【福島原発事故11年】「処理水問題」はなぜこじれたのか? 「民間事故調」報告書より #知り続ける
2011年3月11日。東北地方太平洋沖でマグニチュード(M)9.0という超巨大地震が発生し、東北地方から関東地方にかけての太平洋沿岸を大津波が襲った。大量に押し寄せた海水は、東京電力福島第一原子力発電所(福島第一原発)の原子炉の冷却機能を奪い、福島県沿岸地域の浜通りを中心に景色を一変させ、人々の心に深い傷跡を残した。 【福島原発事故11年】風評被害対策はどこまで有効だったのか? 「民間事故調」報告書より 10年以上が経過した今なお、この未曾有の大事故の影響は、日本社会にさまざまな形で影を落としている。こうした中、民間の立場から独自に福島原発事故独立検証委員会(民間事故調)を設置し、2012年に調査・検証報告書を刊行したシンクタンク「日本再建イニシアティブ」が昨年、さまざまな角度から「10年後のフクシマ」を検証し、「福島原発事故10年検証委員会 民間事故調最終報告書」を刊行した。 「THE PAGE」は、日本社会の「いま」と「これから」を考える上で、避けては通れない福島第一原発事故から得た課題や教訓を「学ぶ」ために、同報告書の一部を抜粋し、要点をまとめた形で紹介していく。

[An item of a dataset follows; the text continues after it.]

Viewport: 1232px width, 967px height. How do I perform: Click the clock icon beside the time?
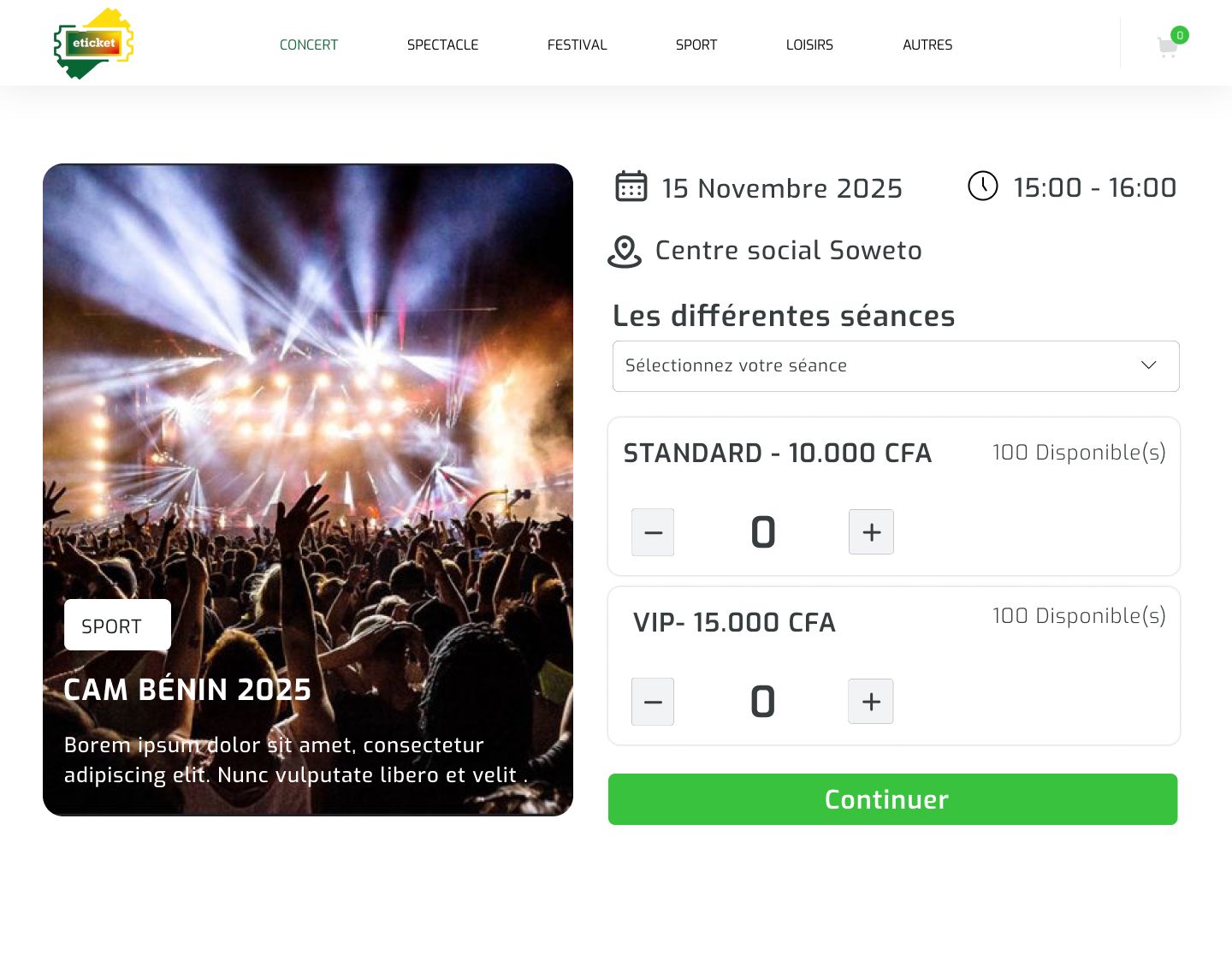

増え続ける処理水問題解決に立ちはだかる「3つのリスク」
放射線物質汚染とそのコミュニケーションにどう向かい合い、どう取り扱うかという課題は、東京電力福島第一原子力発電所事故すべての課題と教訓の中でも極めて難しいテーマである。それは「被曝リスク」「主観リスク」「経済リスク」という同時に解決することが難しいという放射線災害の3つの課題、トリレンマが存在するからである。 福島第一原発事故の後、残された大きな問題に「汚染水」「処理水」の問題がある。津波の海水、燃料デブリ(溶融した燃料)を冷やすための水、雨水・地下水などが、建屋や原子炉などを含む汚染されたエリアを通ることによって、セシウムやストロンチウム、トリチウムなど様々な含む放射性物質に汚染される。 東京電力は、そうした高濃度汚染水の浄化処理を進めるため、2011年から「キュリオン」「サリー」というセシウム吸着装置を稼働し、また62種類の多核種を除去する装置「ALPS(アルプス)」などを稼働させてきた。汚染水を増やさないためのさまざまな取り組みも行なっている。ALPSでも除去できないトリチウムを環境中に排出する際の濃度の運用目標は1500Bq(ベクレル)/L(リットル)未満とし、2014年には地下水バイパスの設置、2015年にはサブドレン(建屋近くの井戸)水の放出を開始した。また2016年には地下水の流入を防ぐために原子炉建屋の周囲を凍らせる凍土壁も運用が始まった。 とはいえ、徐々に汚染水が増え続けていることには変わりはない。廃炉処理の一環として、事故後、増え続けたこの水をどうするかという問題が「汚染水対策」「汚染水処理」である。